[Start]
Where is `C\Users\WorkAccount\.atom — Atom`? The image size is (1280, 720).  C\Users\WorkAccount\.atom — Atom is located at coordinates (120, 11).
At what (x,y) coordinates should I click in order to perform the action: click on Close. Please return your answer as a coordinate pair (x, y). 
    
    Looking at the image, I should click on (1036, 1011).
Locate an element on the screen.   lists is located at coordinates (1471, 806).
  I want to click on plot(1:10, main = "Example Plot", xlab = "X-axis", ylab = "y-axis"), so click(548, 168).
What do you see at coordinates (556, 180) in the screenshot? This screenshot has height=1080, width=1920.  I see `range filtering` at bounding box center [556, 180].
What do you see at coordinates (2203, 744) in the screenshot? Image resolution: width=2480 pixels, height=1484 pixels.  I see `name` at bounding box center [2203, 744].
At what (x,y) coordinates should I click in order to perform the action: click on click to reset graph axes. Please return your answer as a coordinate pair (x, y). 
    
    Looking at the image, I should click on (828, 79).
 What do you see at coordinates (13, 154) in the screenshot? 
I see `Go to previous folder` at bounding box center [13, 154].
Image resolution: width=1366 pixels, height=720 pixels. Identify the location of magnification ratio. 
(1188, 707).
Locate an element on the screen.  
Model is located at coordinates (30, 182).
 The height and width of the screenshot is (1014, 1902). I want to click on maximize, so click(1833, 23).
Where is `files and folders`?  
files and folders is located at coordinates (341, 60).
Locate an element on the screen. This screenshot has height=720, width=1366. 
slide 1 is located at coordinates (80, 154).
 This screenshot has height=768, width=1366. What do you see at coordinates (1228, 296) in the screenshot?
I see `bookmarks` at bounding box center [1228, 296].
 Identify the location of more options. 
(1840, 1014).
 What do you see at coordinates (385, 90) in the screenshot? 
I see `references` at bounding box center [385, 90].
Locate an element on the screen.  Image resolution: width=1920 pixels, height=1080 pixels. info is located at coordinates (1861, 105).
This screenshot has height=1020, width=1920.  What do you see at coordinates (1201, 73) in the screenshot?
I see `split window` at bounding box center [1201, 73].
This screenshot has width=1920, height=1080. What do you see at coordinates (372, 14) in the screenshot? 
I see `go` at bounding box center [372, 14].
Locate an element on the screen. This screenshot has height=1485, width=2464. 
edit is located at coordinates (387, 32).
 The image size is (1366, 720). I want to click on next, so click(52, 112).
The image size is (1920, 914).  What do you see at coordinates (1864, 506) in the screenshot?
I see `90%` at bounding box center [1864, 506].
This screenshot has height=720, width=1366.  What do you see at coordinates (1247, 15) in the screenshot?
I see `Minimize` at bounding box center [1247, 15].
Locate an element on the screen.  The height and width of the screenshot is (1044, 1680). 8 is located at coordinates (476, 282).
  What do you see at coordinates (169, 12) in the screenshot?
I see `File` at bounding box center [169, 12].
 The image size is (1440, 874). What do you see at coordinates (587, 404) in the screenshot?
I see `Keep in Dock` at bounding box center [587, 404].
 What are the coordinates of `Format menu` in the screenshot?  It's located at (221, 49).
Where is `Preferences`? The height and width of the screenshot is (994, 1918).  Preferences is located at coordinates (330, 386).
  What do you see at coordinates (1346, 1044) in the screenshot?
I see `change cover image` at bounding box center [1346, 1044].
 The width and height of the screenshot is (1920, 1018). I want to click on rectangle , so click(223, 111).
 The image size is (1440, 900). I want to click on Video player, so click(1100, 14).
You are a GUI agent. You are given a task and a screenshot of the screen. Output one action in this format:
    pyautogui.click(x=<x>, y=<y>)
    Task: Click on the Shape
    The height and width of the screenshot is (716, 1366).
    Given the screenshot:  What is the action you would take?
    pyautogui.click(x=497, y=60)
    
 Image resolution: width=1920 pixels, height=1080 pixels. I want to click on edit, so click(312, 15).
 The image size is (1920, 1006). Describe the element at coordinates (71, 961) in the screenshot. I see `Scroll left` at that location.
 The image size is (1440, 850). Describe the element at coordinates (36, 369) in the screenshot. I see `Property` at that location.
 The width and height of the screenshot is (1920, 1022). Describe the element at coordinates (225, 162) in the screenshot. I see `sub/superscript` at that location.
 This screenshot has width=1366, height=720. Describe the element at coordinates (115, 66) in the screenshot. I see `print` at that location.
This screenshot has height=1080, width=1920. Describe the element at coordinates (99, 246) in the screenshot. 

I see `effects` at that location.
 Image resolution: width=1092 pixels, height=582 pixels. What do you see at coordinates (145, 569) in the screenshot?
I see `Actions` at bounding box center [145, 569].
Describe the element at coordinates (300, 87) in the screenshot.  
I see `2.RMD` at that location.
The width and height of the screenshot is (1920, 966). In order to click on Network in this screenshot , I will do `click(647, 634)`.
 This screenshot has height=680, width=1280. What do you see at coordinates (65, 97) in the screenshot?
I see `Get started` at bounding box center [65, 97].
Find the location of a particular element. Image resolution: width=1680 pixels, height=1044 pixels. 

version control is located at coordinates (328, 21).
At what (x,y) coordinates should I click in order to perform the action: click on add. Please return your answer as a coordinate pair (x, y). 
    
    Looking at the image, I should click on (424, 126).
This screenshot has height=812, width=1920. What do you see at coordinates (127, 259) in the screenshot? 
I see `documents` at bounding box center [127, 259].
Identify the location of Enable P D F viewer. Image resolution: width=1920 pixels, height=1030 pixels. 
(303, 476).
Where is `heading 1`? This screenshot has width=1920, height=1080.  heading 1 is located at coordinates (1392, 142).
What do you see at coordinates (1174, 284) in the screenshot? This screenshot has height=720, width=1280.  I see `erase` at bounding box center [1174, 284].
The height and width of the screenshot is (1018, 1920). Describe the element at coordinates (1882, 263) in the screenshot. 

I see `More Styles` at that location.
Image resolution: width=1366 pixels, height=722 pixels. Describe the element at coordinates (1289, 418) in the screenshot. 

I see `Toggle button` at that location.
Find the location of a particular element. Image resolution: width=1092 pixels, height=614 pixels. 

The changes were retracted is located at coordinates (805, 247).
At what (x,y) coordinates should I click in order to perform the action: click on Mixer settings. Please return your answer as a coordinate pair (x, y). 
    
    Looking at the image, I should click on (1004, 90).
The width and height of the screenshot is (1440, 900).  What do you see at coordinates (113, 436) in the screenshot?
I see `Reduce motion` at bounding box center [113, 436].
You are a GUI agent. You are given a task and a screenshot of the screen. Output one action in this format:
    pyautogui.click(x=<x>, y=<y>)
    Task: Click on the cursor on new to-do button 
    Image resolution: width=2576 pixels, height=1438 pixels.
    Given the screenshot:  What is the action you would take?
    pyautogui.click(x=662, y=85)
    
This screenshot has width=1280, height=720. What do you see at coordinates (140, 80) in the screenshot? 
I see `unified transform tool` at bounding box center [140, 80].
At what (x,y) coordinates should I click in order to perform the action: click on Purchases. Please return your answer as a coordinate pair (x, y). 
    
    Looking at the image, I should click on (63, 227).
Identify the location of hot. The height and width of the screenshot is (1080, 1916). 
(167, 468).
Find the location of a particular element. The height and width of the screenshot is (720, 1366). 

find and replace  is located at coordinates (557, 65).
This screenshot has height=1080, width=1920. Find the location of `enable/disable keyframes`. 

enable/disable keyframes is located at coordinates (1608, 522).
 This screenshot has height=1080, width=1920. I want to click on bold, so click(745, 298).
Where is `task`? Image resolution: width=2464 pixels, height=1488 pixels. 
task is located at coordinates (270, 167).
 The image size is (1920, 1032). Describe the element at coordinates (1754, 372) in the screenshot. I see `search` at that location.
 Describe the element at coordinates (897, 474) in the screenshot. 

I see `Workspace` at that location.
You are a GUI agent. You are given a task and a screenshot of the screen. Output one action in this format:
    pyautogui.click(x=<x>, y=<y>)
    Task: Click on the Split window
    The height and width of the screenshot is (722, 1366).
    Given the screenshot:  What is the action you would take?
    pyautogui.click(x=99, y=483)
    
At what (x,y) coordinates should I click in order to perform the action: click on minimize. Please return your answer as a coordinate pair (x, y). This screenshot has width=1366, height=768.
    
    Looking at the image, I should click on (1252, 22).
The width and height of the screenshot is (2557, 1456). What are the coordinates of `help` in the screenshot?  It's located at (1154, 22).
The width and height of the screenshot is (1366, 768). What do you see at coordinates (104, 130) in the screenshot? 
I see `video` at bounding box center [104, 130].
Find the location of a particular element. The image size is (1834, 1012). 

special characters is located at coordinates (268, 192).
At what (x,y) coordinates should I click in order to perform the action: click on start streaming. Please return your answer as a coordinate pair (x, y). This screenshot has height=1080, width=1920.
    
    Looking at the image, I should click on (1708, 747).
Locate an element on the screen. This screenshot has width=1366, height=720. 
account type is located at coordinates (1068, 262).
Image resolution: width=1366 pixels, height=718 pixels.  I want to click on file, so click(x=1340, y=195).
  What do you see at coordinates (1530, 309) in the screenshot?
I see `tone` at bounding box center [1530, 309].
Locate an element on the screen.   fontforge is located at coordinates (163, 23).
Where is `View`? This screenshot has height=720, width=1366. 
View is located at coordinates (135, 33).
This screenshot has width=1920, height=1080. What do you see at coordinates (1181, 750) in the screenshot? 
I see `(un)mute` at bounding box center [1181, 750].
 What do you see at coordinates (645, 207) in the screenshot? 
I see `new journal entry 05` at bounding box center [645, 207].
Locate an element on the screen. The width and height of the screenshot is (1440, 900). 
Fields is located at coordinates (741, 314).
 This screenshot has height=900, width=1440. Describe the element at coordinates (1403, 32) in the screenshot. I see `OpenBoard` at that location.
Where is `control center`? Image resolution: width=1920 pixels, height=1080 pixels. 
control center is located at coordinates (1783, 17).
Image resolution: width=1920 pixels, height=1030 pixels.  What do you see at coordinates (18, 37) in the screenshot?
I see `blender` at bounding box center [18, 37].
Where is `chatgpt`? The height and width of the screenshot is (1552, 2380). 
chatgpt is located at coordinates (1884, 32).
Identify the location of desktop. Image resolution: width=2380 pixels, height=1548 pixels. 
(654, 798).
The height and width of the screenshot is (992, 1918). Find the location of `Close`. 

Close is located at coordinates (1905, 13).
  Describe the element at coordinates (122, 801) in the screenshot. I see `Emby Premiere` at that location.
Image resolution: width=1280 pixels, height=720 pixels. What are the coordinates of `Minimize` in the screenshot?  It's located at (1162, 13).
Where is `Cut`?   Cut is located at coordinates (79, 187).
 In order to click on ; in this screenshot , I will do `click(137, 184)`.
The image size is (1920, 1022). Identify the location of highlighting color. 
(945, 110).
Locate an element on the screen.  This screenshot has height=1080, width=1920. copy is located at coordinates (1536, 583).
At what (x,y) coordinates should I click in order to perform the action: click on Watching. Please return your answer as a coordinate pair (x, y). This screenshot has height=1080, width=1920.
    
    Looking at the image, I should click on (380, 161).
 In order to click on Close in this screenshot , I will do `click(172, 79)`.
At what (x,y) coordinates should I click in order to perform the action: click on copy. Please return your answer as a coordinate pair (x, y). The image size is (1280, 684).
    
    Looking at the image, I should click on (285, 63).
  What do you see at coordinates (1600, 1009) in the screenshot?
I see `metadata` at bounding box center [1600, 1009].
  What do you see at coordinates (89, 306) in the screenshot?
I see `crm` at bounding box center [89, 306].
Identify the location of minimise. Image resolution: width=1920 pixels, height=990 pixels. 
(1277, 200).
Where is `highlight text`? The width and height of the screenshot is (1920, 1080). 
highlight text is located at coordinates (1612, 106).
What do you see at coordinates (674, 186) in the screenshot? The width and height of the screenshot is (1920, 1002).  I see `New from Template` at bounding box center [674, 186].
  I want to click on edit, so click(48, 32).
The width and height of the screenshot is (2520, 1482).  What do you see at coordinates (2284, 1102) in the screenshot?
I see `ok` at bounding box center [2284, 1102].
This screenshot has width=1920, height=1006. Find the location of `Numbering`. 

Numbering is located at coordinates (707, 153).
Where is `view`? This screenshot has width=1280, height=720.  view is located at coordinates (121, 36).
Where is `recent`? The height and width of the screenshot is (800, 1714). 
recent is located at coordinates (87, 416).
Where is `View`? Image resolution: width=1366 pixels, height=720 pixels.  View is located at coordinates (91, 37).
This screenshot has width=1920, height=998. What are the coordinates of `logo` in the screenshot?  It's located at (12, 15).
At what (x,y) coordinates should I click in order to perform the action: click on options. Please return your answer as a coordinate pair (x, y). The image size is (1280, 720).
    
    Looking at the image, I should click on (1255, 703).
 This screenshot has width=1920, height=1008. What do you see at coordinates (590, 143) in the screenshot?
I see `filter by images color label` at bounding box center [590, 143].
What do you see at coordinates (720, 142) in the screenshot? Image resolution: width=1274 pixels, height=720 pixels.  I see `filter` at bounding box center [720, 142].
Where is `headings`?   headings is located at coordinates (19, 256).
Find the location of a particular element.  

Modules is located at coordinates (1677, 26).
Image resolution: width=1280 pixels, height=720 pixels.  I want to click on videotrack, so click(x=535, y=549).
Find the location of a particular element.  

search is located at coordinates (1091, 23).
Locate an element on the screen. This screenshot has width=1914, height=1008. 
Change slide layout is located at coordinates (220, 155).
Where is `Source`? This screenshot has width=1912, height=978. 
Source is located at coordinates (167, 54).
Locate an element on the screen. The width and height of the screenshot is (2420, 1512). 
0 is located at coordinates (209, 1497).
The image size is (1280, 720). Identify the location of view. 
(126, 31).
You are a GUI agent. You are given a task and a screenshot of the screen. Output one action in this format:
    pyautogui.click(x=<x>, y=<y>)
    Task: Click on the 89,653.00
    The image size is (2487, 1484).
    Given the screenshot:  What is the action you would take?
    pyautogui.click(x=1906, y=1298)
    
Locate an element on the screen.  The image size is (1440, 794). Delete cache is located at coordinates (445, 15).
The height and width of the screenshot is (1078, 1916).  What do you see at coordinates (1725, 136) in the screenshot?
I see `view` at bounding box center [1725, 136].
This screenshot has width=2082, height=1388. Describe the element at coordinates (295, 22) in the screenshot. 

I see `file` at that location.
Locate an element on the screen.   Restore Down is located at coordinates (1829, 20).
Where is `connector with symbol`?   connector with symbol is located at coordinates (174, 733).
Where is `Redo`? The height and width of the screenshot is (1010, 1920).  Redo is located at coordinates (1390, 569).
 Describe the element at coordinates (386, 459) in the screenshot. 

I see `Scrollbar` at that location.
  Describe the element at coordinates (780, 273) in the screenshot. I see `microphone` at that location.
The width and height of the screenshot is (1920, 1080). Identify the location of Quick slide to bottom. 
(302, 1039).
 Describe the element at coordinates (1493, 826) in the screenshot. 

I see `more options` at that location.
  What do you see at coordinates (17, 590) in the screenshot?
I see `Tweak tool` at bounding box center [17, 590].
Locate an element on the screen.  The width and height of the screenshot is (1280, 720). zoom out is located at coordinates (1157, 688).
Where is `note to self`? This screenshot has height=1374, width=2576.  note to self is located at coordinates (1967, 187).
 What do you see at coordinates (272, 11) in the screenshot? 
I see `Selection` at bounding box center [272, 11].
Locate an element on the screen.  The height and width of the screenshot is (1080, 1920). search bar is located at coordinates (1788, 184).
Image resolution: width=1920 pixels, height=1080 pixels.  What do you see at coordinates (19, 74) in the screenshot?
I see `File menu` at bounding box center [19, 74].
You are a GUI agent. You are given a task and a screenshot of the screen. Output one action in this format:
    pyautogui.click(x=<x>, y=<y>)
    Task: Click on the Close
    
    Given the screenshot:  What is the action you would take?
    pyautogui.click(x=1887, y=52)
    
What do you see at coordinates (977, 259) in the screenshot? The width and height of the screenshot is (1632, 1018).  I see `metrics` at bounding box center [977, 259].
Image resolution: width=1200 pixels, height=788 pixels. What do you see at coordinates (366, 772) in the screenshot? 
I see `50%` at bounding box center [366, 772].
[End]
● **Goal**
In the items, take the part that opens with the line containing "In order to click on ;" and closes with the line containing "coordinates (1536, 583).", replace "highlighting color" with "font color", and write out only those lines with nothing else altered.

● **Worked answer**
 In order to click on ; in this screenshot , I will do `click(137, 184)`.
The image size is (1920, 1022). Identify the location of font color. 
(945, 110).
Locate an element on the screen.  This screenshot has height=1080, width=1920. copy is located at coordinates (1536, 583).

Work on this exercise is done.